Stir, and when the onion starts to get a bit brown around the edges, add the lentils and tomato paste.  Stir them into the ingredients.
Add the water up to about your 1st pinkie joint depth. (That's a measurement!)
Bring the water to a boil, turn down to a simmer, cover all or partway with the lid.
These lentils took over 30 min to cook (definitely worth it, they have a bite that turns creamy).  At 30 minutes, use a fork to mash the potato to begin to make a creamy sauce.
Check a small spoonful every 5 minutes until you hit "creamy done," the lentils are whole, not bursting, but have a creamy texture when you bite them.  Add a little water if the lentils are starting to look a little gummy or dry.

When the lentils are approaching done, use the chopsticks (tongs/fork) to pull out the whole spices.**

Stir in the salt, pepper and sherry vinegar.  TASTE.  Adjust the salt, pepper and vinegar gently to get to an amazing flavor.

When the lentils are done, cover them, shove them to the back of the stove.

(C) While the lentils are cooking, get your fish out, and trim off the thinner edges (belly flap and the like - keep for test cooking, or cook at the end and make into fish salad tomorrow).  
Cut them into rectangles that are 2-ish inches long - or a size so each one has a pretty uniform thickness.  Add a scant layer of high-temp, neutral tasting oil to your skillet.  Sprinkle a tiny amount of salt and a pinch of dill pollen on the drying skin.

Turn on the heat to medium high under the oil.  Put a tiny piece of fish in.  When it starts sizzling and frying vigorously, the oil is ready.  Place the fish rectangles in skin side down.  (Not all of them - NO crowding!)  The fish will sizzle, use the splatter guard to lessen the mess if you have one.

The flesh around the edges will become opaque, but wait 1.5 - 2 minutes before moving anything to make sure your fish skin renders and releases itself from the pan†, and gets crispy.  Flip the fish over, you can just kiss the other side with the hot oil (for medium rare fish), or get a little sear (for medium - medium well... know your eater).  Place it skin side up on a paper towel.

Spoon some perfectly seasoned lentils onto your plate, pop a couple of fish pieces onto the lentils, sprinkle with a little more dill pollen and the fried linguiça/chorizo bits.

## Data block
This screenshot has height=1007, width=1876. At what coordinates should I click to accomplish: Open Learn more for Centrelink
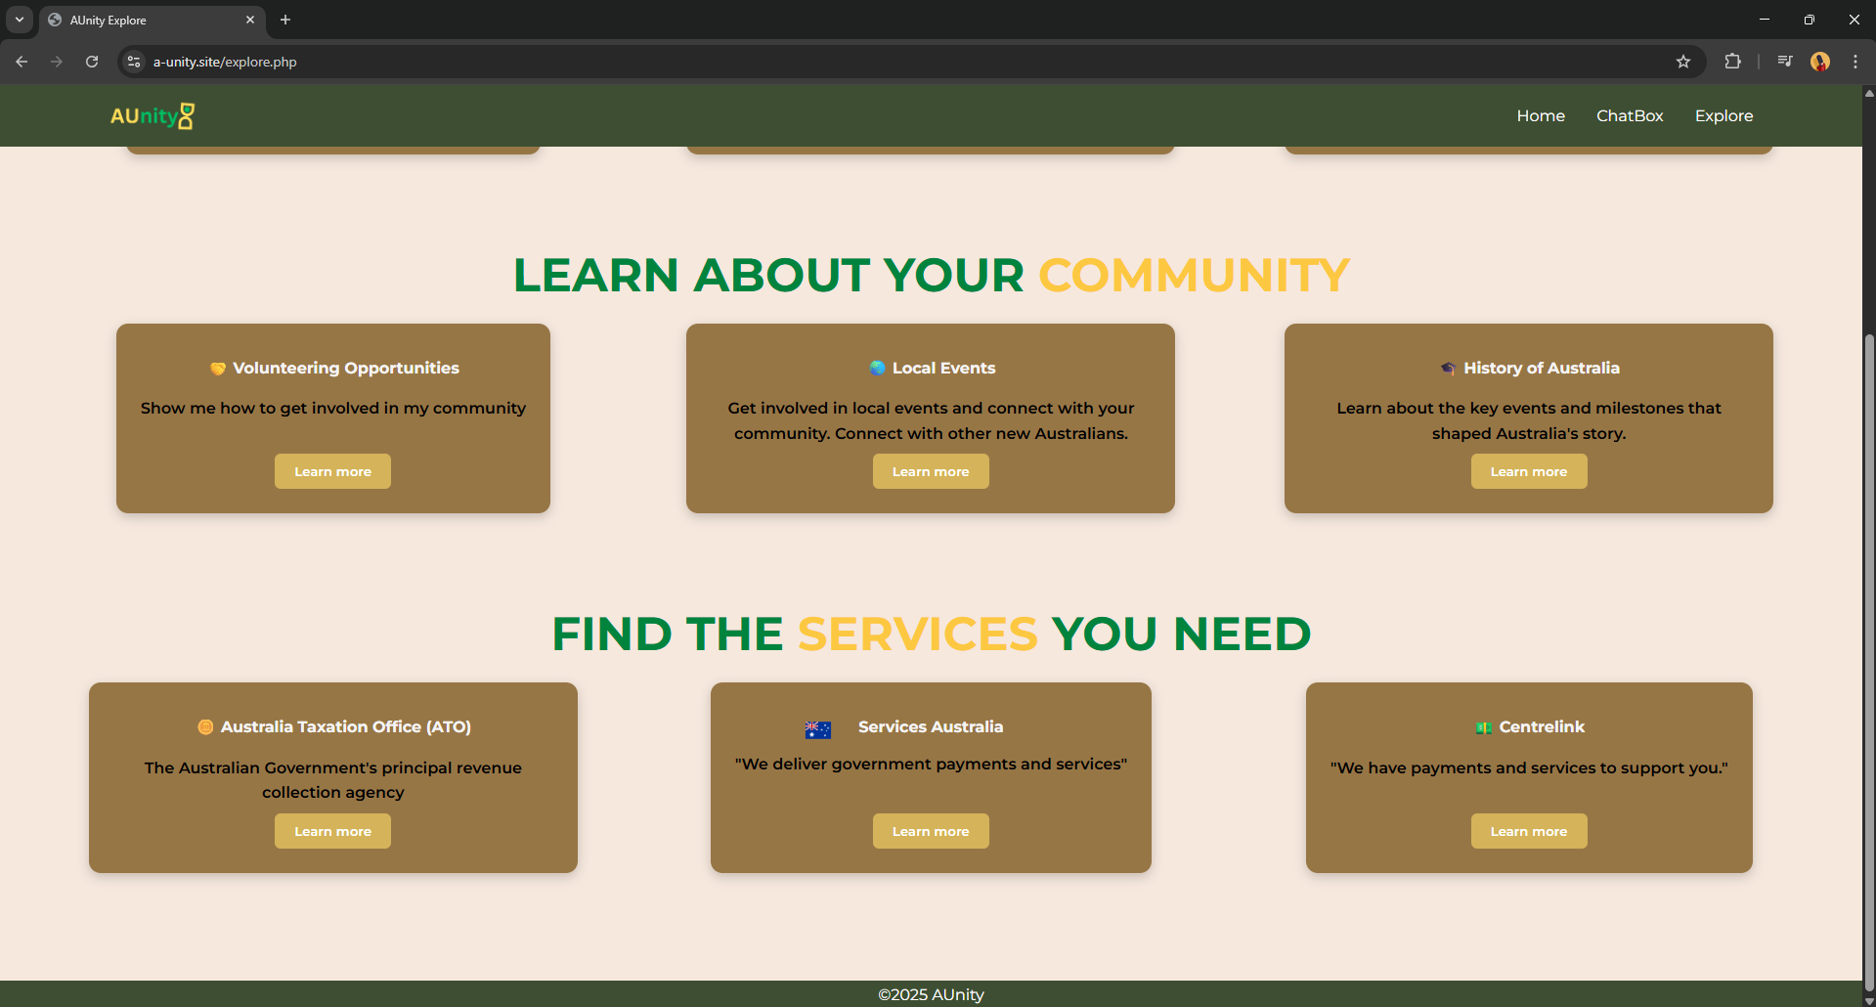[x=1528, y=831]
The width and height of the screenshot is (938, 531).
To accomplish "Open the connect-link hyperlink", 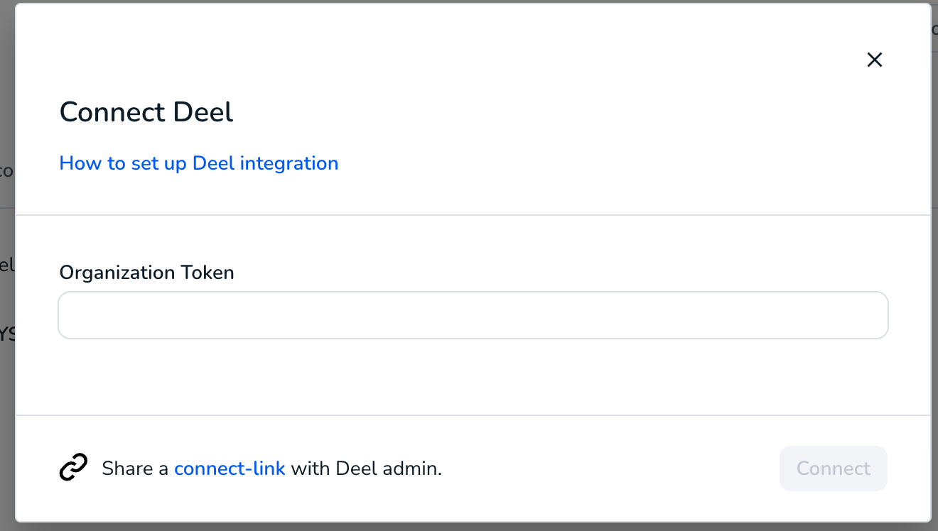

## What you need to do
A) Answer each question from the lentil and fish recipe, one per line:
(i) How long did the lentils take to cook?
(ii) How long should the fish cook skin side down before anything is moved?
(iii) What goes on the drying fish skin before cooking?
B) Decide whether each statement agrees with the lentil and fish recipe. Answer yes or no, and quote the words from the recipe that settle it.
(i) The fish rectangles go into the pan skin side down.
(ii) All of the fish pieces should go into the pan at the same time.
(iii) The whole spices are pulled out when the lentils are approaching done.
C) Write the next part of the lentil and fish recipe, starting after its last sentence.

## Set of answers
A)
(i) Over 30 minutes.
(ii) 1.5 to 2 minutes.
(iii) A tiny amount of salt and a pinch of dill pollen.

B)
(i) Yes: "Place the fish rectangles in skin side down."
(ii) No: "(Not all of them - NO crowding!)"
(iii) Yes: "When the lentils are approaching done, use the chopsticks (tongs/fork) to pull out the whole spices."

C)
This was for a diner who wanted fish on the less cooked side.

Give thanks for the seafaring adventurers who created a global fusion cuisine from long storing ingredients before they even knew it was a thing.

Happy Winter Feasting!

*Those Portuguese sailors left memories of Linguiça everywhere!

The traditional smoked pork-paprika-garlic version is found in Portugal, the Azores and Brazil, along with similar versions all along the coastal areas of South America.  It's offspring are found in and around Goa, India where it is hotter, and has a greater variety of spice, in the Philippines where it is a sweet sausage, known as "longanizza," as well as a Japanese version, and a Hawaiian version where the smoke is provided by banana leaves.

** You can leave the whole spices in, but there's always the chance of biting into a whole cooked cardamom pod or cinnamon stick, or playing "bay leaf bingo."  It can be interesting, just know your crowd.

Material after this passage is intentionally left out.